Il est arrêté et condamné une seconde fois pour port d’armes de guerre et passe
quatre mois en prison avant de rejoindre, à l’âge de 42 ans, la révolution
espagnole dans les rangs de la Colonne Durutti puis il est rapatrié en France
suite à une blessure au bras. Il apporte son soutien à l’Étoile nord-africaine
de Messali Hadj et continue de publier dans les
journaux anarchistes, ce qui le conduit à une autre incarcération de 18 mois
pour «provocation de militaires» au début de la Seconde Guerre mondiale.
Anarcho-syndicaliste et militant sans compromission, il est de toutes les
réunions et de toutes les actions du mouvement anarchiste. Il meurt en 1953 à
l’âge de 59 ans. Et c’est Georges Fontenis, l’une des
principales figures des années 1940-1950 qui prononcera son éloge
funèbre.
Dans « L’étrange étranger », Francis Dupuis-Déri
présente et compile une trentaine de textes de Mohand
Saïl, publiés entre 1924 et 1951 dans les différents
périodiques libertaires d’Algérie et de France.
Dans sa longue introduction, l’universitaire estime
que cette anthologie «a une valeur à la fois historique et politique en cela
qu’elle permet de plonger dans l’esprit d’un anarchiste né avec le XXe siècle
et qui a mobilisé sa plume contre le caractère à la fois hypocrite, injuste,
violent et mortifère du système colonial français». Et de rappeler que Mohand Saïl se distinguait dans
son combat pour l’émancipation des Algériens par la défense d’une «troisième
voie», qui est celle d’une société véritablement égalitaire, non hiérarchisée
et libertaire.
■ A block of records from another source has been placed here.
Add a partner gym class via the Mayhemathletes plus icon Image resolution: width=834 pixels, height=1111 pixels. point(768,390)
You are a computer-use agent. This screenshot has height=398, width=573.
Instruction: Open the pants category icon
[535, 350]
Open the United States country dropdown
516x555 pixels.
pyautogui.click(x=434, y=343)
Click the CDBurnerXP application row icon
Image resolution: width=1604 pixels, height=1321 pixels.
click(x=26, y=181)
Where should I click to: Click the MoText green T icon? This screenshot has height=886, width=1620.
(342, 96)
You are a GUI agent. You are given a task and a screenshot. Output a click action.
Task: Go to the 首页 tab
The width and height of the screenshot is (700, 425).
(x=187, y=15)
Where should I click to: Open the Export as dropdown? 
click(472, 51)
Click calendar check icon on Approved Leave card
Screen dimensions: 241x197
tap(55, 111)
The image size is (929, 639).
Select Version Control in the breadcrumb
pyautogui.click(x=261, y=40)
L’un de ses textes, «La mentalité kabyle», invite d’ailleurs les
colonisés à renouer avec la configuration horizontale et solidaire qui marquait
la société kabyle ; il les exhorte, par ailleurs, à «s’intéresser à l’anarchisme
et à se méfier des projets nationaliste, communiste ou islamique».
On apprend ainsi dans ce livre que l’intrépide militant, de retour en Algérie
en 1925, fera un court séjour en prison pour avoir critiqué «le régime des
marabouts» dans un café à Sidi Aïch. On apprend
également, grâce à une chronique qu’il a publiée en 1932 dans « L’éveil
social » intitulée «Pour elle comme pour vous : debout ! Peuple algérien»,
l’existence d’une certaine Marguerite Aspès,
anarcho-syndicaliste qui a tiré sur un policier à la Bourse du travail à Alger.
Mohand Saïl veut ainsi
mobiliser les Algériens pour sa défense, elle qui «exaspérée par le régime
d’exception qui vous opprime tira un coup de révolver sur un policier. C’est
pour votre cause, peuple musulman, qu’une anarchiste souffre en ce moment dans
la prison de cette ville. Elle n’a fait, cependant, que manifester son
indignation à votre place, à vous qui êtes des hommes !»
Bien d’autres textes aussi flamboyants qu’historiquement précieux composent
cette anthologie dont l’importance première est de révéler au grand public un
anarchiste algérien intègre et sans concession qui a lutté, par la plume et les
armes, autant contre la condition infâme de ses compatriotes que pour l’idéal
internationaliste révolutionnaire.
À souligner que le titre de l’ouvrage vient d’un poème de Jacques Prévert
Étranges étrangers dont on pense qu’il a été dédié, entre autres, à Mohand Saïl : «Kabyles de la
Chapelle et des quais de Javel ; Hommes de pays loin ; Cobayes des colonies ;
Doux petits musiciens ; Étranges étrangers ; Vous êtes la ville ; Vous êtes de
sa vie ; Même si mal en vivez ; Même si vous en mourrez».